However, for online infrastructure, there are some additional considerations. For example, different parts of the product, different online systems have different SLA considerations. For mitigating that, what we do is we do specify or host the model separately for some products if there is a separate SLA, and we also have different knobs to optimize things like caching, whether in which canvas should be cached, for some canvases, or for some part of the product, we cannot cache.
Similarly, for some canvases, maybe latency is extremely sensitive, so throughput and SLA is very important, for some canvases, it’s not. We really try to give those levers for online inference to continue serving the product as it needs, whereas under the hood, the model has now fully been unified. These are some specific choices about inference that we made, deploy the model in different system environment per use case.

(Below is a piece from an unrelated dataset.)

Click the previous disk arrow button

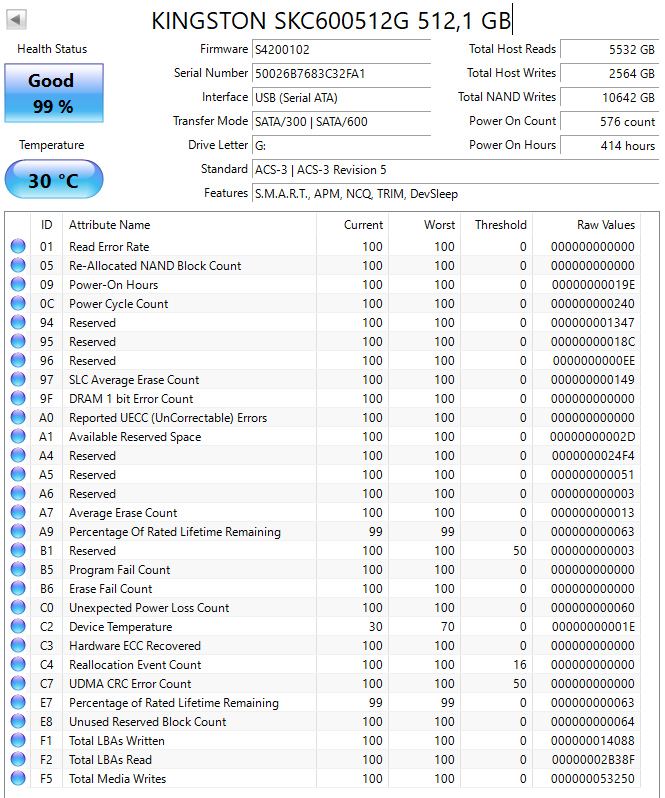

Provides knob to tune the characteristics of the model inference, including model latency, data freshness, caching, and exposing a generic use case agnostic API for consuming systems. What it enabled us is now any product partner can come in and say, we have a search use case or a recommendation use case, they have an endpoint of a model to take from, and they can just run from it, and there are different knobs of whether to enable caching, what kind of context to provide this model. It’s much more self-serving in terms of the product partners to be able to use ML. This really increases innovation velocity, as you can imagine. To enable this flexibility, the API we have also enabled heterogeneous context input, so a pure personalization use case would just have user and country maybe. A pure title-title recommendation might have user, or not even user, just source entity ID, and so on. We also have enabled a way to have separate candidate set for each of these tasks.
Foundation Model (FM)
That was UniCoRn, the model that unifies search and recommendation. Now let me go over some specific aspects of foundation model, which is a user-specific foundation model that we built in Netflix, and then hopefully I can bring it together why I’m talking about two different models in the same presentation. What is a foundation model or a user foundation model? Inspired by the effectiveness of large language models, example GPT, Llama, within Netflix we built a large model that can holistically learn member preference, both long-term and short-term, and be task-agnostic.

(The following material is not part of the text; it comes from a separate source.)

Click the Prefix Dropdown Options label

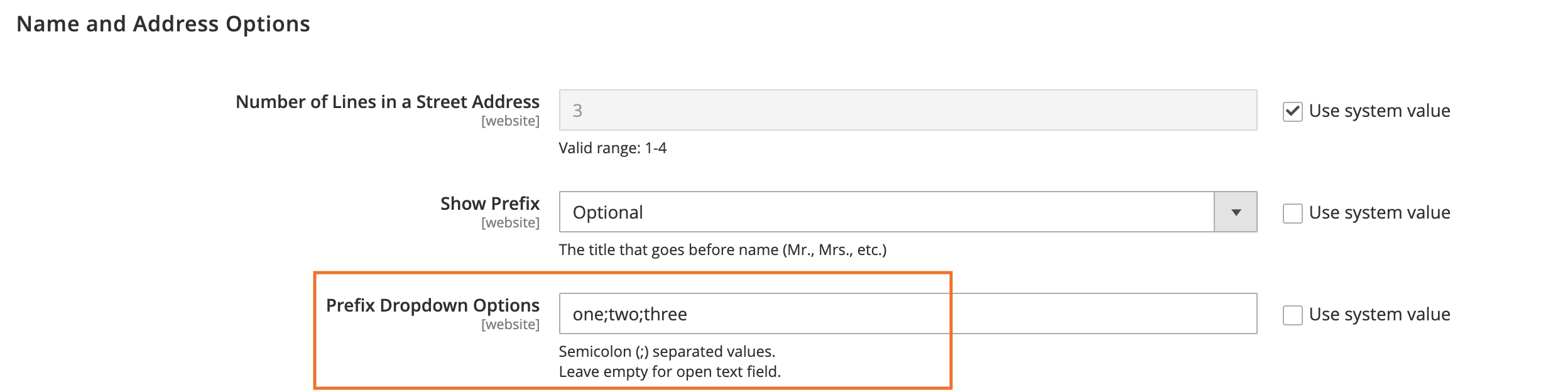point(433,306)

The whole idea of these large models is, the model’s parameters are so big, and the capability of the model is so large, that we don’t really need to tell it about specific tasks. It can understand and learn a lot more tasks than a few specific tasks. UniCoRn was still specific because it was for search and recommendation. Here we build a large model to just generically understand what members are doing on Netflix, and that’s applicable for other products too. Why even build a foundation model? Here are some few pointers. One is, this is one model that can learn user long-term preference, short-term preference, as well as long tail entity representation. It also reduces maintenance costs to allow operating with small teams. It makes it cost-efficient because we just need to now train one model. Much fewer models, much more bespoke models can be deprecated. Innovation applied to one part of the product can immediately be applicable to other parts of the product. Now we are even going beyond the specific search and recommendation tasks that UniCoRn was already able to replace.
How do we go about building this foundation model? Imagine this user comes to Netflix, maybe in this case he has been on Netflix for four years. We know all their engagement that they have done. First, let’s say the user came to Netflix, discovered Stranger Things, it’s a horror thriller show. Then the user binge-watched this title, and then discovered another sci-fi title, and so on. This is the user engagement history, and it’s an input sequence, so it’s an entire history of engagement about the user on the product. Side note, Netflix does not use any other demographic information about the user, only whatever they have engaged on the product. There is a similarity we might have seen between LLM and this foundation model, between large language model and this foundation model in the context of Netflix.
The similarity is the title or the entity that we have, so Stranger Things, Emily in Paris, that is equivalent to a word in the context of natural language. We do one-hot representation with similar vocabulary size. It follows power-law as in a natural language, and is sequential in nature because we are thinking about the user engagement on the product as a sequence, which is like a document of text. Instead of sentences, we have interaction trajectories. The learning objective is also self-supervised fashion, same as large language model. Given history as context, predict the next word. In this case, predict the next video or next entity. Once we have this foundation model built, it will have fine-tuning capability like the other LLMs or video LLMs that we saw.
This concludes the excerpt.